Tuesday, December 21, 2010
Color Theory Explained
Having a solid understanding of digital color theory will make you a better all-around photographer. Digital expert John Paul Caponigro explains the ins and outs.
1) The Adobe color picker is two-dimensional and charts permutations of luminosity and saturation of a single hue.
Part physical, part biological, part cognitive and part psychological (universally, culturally and individually psychological), color theory is perceptually based. Color theory often describes optical responses (which the other color disciplines take into account, but don’t focus on specifically), some of which are described as “illusions,” but are nonetheless perceived.
It doesn’t describe physical absolutes, as color management does. Instead, it describes perception, which is context-sensitive, thus relative rather than absolute. It doesn’t describe the mechanics of changing color appearance, as color adjustment does. Instead, it addresses what to do and why to do it rather than how to do it.

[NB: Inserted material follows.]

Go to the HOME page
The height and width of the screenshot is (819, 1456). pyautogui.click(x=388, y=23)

It doesn’t describe responses unique to culture or individual, as color psychology does. Instead, it focuses on universal psychological responses to color, such as temperature.

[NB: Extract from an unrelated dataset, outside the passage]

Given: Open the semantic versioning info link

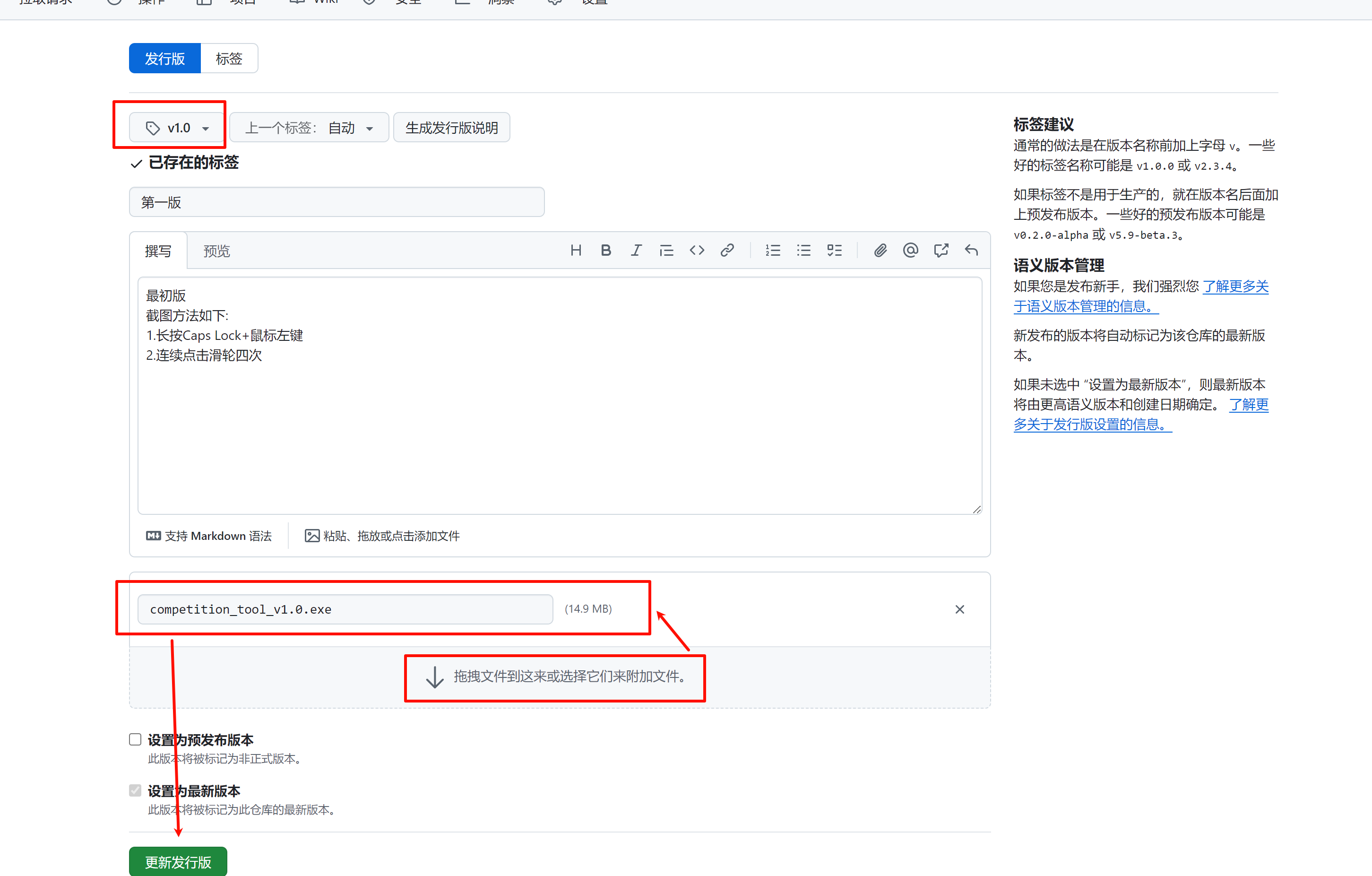Looking at the screenshot, I should tap(1234, 286).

| 2) The Apple color picker is a two-dimensional color wheel charting all hues with permutations of saturation at one level of luminosity, specified by an accompanying slider.
Color theory can help describe what’s perceived more precisely. It offers a language that’s shared and reasonably precise. Color theory can help make perception more precise. Language encodes thought, and a more precise and nuanced language can lead to more sensitive perception. Color theory can help analyze what makes some color relationships particularly successful and what makes others less successful. It illuminates the dynamic interactions between the elements of color, which can be used to guide decisions in selecting and adjusting color relationships.
Color theory is best used to inform color choices rather than to make them. Theory lays a foundation for exploration (guiding inquiry toward areas with greater potential and away from areas with less potential). It’s not a substitute for discovery. Jazz musicians Keith Jarrett and Thelonious Monk mastered music theory, but even they were surprised by their most original compositions; their compositions were informed and empowered by theory, but not determined by it. Theory is the sum of what we know, but it doesn’t contain what we don’t yet know. It can prime conditions for a breakthrough, but it can’t make one. It can be used to empower a unique or an authentic sensibility, but it’s not a substitute for one.